Miguel Aranguren es un personaje
singular, un artista de difícil clasificación. Es conocido principalmente como
escritor y articulista, y en calidad de tal han sido sus últimas entrevistas en
los medios. Quizás sea esa personalidad de escritor la que impulsa su
curiosidad innata y le ha llevado a vivir las situaciones más rocambolescas,
preguntando incansablemente, no con un fisgoneo de corrala, si no con el
interés de quien trata de ahondar en lo profundo del ser humano. O quizás, más
bien, sea esa condición de eterno buscador de la Belleza la que le empuja, como
una necesidad interior, a transmitirla. Blanco sobre negro, en un trozo de
madera, o a través de la pintura.
Recuerdo que en una entrevista en
televisión con motivo de la publicación de alguna de sus novelas, creo que “La
sangre del pelícano”, a una pregunta de la entrevistadora Miguel respondía que él
no era un escritor católico. Se refería, sin duda, a que no es un escritor de
temas religiosos. Yo, sin embargo, no estoy de acuerdo. Miguel es una persona
de fe, plasmada dentro de la Iglesia en su compromiso como Supernumerario del
Opus Dei. Pero su fe va más allá. Está arraigada de una manera tan natural en
él que no es consciente de transmitirla ni en sus obras ni en su día a día; es
consubstancial a su persona. La propia búsqueda en el interior del hombre, la
búsqueda de la Belleza, también en la naturaleza, no es otra cosa que la
búsqueda inconsciente y constante de Dios y Miguel lo hace con la mirada de
quien está perseverantemente en Camino.
Eso es precisamente lo que ahora plasma
en la pintura y en sus magníficas tallas. El ojo del artista en la belleza de
lo Creado en cada una de las pinceladas. Sus pinturas sobre la naturaleza, sean
acuarelas o acrílico, son en sí mismas un compendio de Laudato Si’, una explosión de colores como alabanza inconsciente (el
uso del color que realiza con la pintura acrílica, me recuerda a la fuerza
expresiva de otro grande, Fabio de Miguel o Fabio McNamara. Si bien Fabio
transmite su propio camino interior desde la transgresión y el pop art hasta la
Luz, Aranguren lo hace partiendo de la serenidad absoluta). En otras ocasiones
es el ser humano el protagonista así como lo creado por el hombre, y nos lo
muestra con tal delicadeza y armonía de trazos y tonalidades que hace partícipe
al espectador de aquello que el espectador mira. Sus cuadros no son obras aisladas o
estáticas, sino que interactúan con quien las observa precisamente porque
Aranguren transmite y nos anuncia que somos copartícipes de la Creación, de tal manera que mirando sus cuadros uno reconoce la obra del Creador y se reconoce en ella. Sin
pretenderlo, sin ser consciente, casi nos hace rezar con San Alfonso: “Si escuchamos el cantar de los pajarillos,
preguntémonos: ¿Oyes cómo alaban estos animalitos a Dios? Y tú, ¿qué haces?”.

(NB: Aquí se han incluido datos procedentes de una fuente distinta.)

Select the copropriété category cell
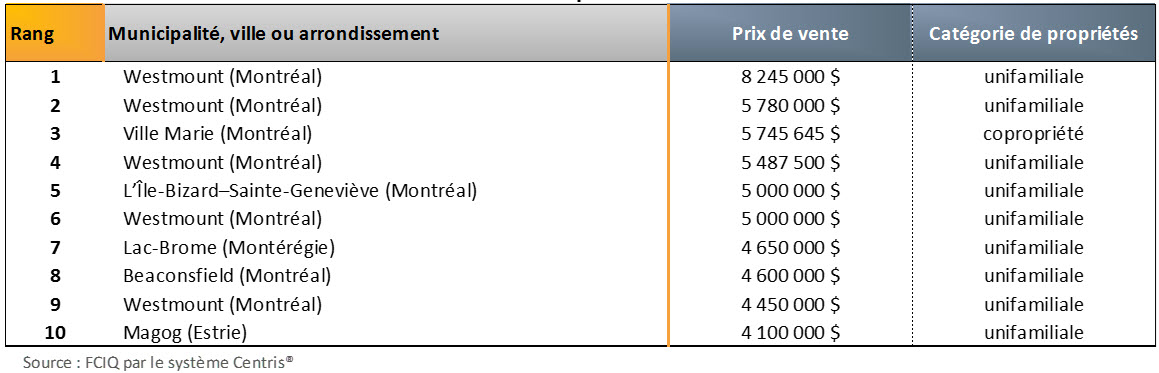The height and width of the screenshot is (373, 1159). [x=1033, y=134]
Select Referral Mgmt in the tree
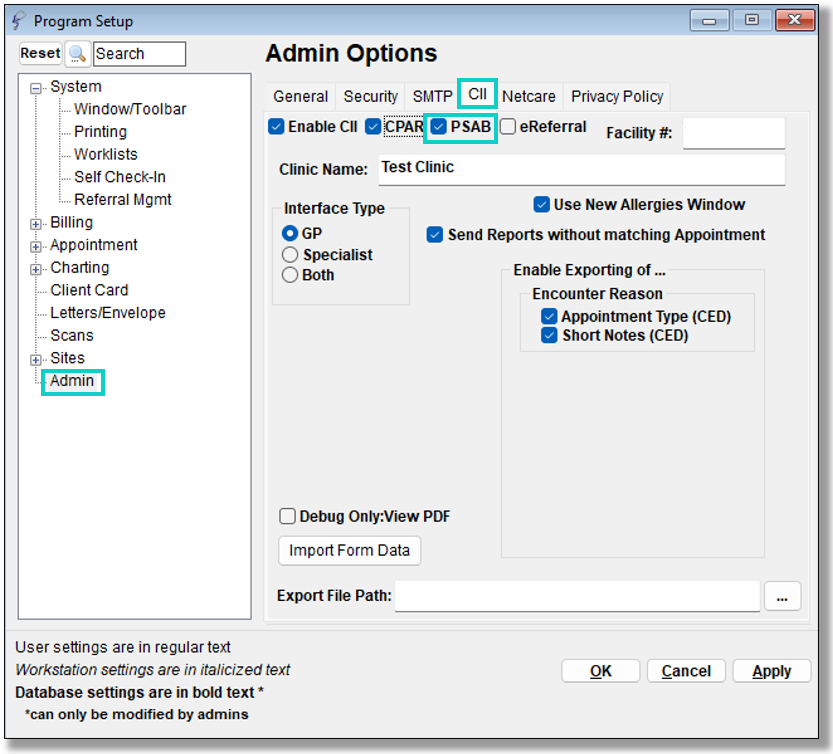Image resolution: width=833 pixels, height=754 pixels. 122,200
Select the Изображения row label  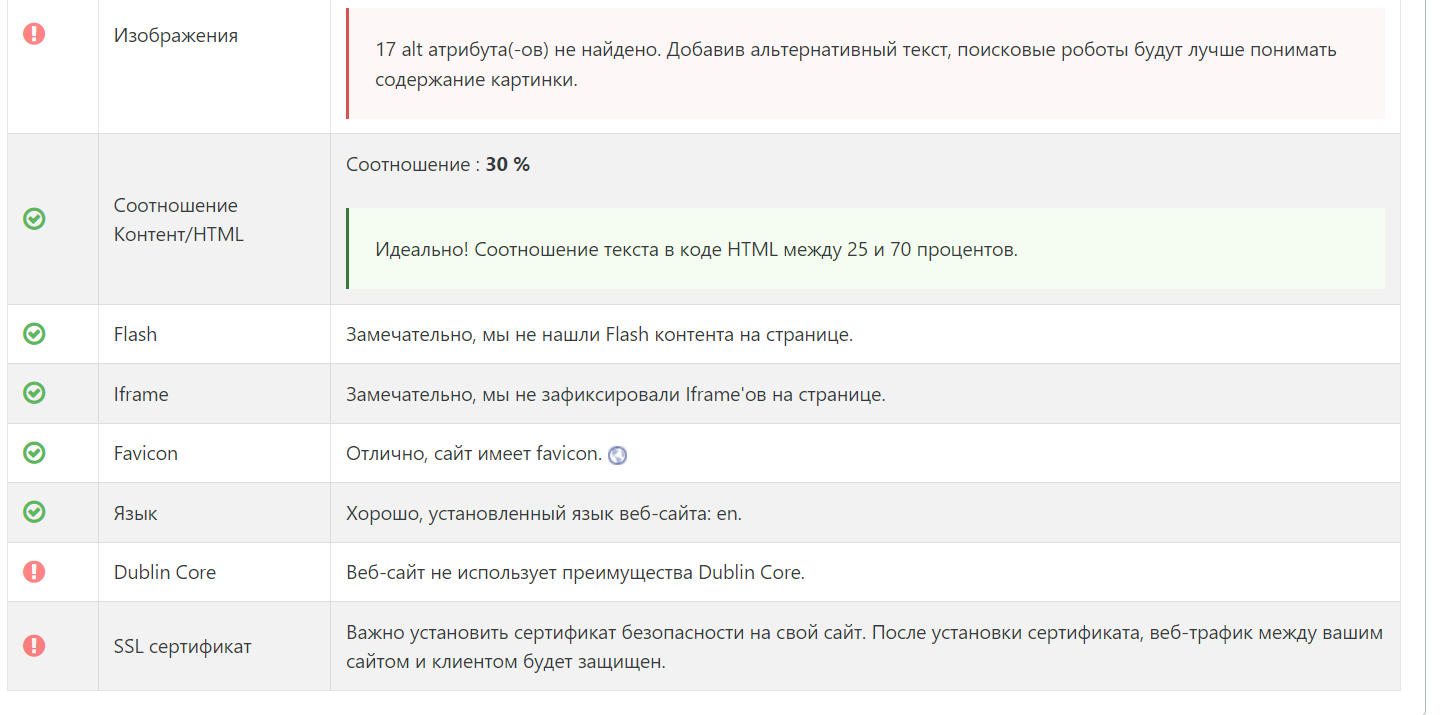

Sus tallas de madera son casi
iconos para la contemplación. Alguna de ellas es claramente religiosa y otras
aparentemente, no. Sin embargo todas transmiten algo inmenso: muestran al
hombre o a la mujer crudamente. La dureza del paso del tiempo hecha casi
historia de la humanidad; la dureza del paso del tiempo con la misma belleza y ternura de
quien, sin saberlo, a cada golpe de gubia, va diciendo “loado mi Señor”.
Miguel Aranguren es un artista completo
que próximamente, casi veinte años después de su última exposición, comparte
con todos su obra pictórica y escultórica. Del 8 al 16 de mayo en La Industrial,
en la calle San Andrés 8 de Madrid. Apenas tres meses después de haber
regresado de pintar murales en dos iglesias de Kenia, nos ofrece la oportunidad,
al alcance de la mano, de acercarnos a una exposición que muestra la madurez y
solidez de un artista en constante crecimiento.